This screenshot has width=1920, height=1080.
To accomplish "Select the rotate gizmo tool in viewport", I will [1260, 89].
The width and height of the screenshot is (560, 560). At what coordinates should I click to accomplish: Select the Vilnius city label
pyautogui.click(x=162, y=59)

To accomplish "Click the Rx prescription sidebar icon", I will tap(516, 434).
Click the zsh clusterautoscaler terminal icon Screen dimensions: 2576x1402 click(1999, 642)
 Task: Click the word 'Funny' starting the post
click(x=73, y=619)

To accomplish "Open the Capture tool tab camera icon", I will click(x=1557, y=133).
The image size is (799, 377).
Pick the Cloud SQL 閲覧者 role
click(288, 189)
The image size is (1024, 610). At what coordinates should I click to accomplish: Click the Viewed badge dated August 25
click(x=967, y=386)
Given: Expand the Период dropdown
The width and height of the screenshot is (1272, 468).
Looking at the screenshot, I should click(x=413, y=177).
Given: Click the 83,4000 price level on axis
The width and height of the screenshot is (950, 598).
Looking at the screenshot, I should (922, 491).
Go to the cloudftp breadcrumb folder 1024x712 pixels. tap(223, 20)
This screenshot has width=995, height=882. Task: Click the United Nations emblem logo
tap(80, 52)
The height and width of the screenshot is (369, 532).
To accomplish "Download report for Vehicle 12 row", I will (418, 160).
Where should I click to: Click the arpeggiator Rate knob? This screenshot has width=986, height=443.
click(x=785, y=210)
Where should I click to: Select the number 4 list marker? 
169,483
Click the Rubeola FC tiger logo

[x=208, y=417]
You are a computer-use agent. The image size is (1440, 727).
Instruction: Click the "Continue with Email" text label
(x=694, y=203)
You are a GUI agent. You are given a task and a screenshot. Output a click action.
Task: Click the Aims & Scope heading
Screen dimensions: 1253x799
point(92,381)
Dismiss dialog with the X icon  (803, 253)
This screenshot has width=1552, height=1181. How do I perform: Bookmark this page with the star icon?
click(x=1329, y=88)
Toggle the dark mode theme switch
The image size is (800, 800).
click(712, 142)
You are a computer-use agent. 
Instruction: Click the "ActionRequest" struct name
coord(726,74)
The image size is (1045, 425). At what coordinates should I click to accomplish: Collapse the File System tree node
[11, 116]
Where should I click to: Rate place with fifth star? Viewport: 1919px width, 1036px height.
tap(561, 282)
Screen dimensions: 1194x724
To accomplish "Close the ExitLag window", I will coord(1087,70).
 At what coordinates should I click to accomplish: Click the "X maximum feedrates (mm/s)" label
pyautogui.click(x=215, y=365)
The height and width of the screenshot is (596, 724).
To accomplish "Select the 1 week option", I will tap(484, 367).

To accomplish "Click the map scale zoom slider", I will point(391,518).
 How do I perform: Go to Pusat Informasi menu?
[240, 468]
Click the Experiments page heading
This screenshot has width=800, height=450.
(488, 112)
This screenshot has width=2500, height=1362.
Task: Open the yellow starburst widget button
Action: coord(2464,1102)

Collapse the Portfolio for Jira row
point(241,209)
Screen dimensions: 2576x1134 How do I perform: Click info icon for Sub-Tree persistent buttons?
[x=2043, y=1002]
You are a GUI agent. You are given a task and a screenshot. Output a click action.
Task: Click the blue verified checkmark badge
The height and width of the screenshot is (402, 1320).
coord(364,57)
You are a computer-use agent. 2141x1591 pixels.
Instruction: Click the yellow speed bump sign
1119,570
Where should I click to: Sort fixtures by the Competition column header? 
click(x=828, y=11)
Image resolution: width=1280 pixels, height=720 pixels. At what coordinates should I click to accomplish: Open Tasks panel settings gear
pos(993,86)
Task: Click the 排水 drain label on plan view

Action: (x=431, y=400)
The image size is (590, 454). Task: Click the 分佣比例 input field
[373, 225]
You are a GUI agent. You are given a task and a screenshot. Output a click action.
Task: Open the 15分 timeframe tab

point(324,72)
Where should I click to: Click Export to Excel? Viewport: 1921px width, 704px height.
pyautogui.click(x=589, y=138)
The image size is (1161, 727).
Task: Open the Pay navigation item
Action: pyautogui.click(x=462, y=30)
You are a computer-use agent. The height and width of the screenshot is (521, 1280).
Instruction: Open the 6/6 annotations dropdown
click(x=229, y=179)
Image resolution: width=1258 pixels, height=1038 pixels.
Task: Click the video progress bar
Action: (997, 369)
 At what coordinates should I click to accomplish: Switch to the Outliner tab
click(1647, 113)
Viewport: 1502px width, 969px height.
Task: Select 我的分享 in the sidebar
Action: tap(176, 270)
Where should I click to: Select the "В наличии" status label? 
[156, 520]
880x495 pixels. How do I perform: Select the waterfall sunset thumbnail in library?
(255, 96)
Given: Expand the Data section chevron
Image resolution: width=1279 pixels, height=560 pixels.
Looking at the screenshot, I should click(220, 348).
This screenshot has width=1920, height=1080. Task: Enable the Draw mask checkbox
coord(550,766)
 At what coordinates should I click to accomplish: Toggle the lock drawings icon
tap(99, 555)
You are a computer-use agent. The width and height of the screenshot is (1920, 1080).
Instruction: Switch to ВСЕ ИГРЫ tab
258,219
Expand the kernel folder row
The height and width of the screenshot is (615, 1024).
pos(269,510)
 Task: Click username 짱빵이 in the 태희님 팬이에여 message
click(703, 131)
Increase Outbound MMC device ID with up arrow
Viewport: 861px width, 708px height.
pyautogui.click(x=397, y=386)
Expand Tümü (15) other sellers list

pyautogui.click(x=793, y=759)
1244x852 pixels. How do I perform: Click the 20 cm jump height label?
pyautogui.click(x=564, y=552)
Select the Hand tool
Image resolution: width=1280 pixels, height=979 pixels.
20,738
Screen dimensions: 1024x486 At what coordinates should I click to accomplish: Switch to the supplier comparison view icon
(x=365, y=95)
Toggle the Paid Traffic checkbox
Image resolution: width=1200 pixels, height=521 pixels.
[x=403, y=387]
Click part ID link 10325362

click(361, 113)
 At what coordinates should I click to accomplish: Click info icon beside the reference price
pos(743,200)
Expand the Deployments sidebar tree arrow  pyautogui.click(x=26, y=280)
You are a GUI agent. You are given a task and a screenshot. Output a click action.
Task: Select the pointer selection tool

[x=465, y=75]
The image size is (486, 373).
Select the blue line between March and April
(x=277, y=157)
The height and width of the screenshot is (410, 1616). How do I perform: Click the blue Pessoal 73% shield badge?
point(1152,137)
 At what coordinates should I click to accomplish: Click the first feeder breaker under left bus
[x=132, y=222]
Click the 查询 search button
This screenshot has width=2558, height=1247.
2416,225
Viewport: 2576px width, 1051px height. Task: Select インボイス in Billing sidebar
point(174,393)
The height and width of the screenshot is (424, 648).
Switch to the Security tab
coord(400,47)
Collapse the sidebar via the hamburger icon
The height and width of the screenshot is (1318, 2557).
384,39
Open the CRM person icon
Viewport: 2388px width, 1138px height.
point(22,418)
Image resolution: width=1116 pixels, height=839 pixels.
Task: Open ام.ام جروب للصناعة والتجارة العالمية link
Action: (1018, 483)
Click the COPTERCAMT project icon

_ _ _ _

Aim of the exercise => Please pick out every line of the records above that contains the string "checkbox" and copy each of those lines in full. Case matters, so match only that exact capitalization.

Answer to this exercise =>
This screenshot has width=1920, height=1080. Task: Enable the Draw mask checkbox
Toggle the Paid Traffic checkbox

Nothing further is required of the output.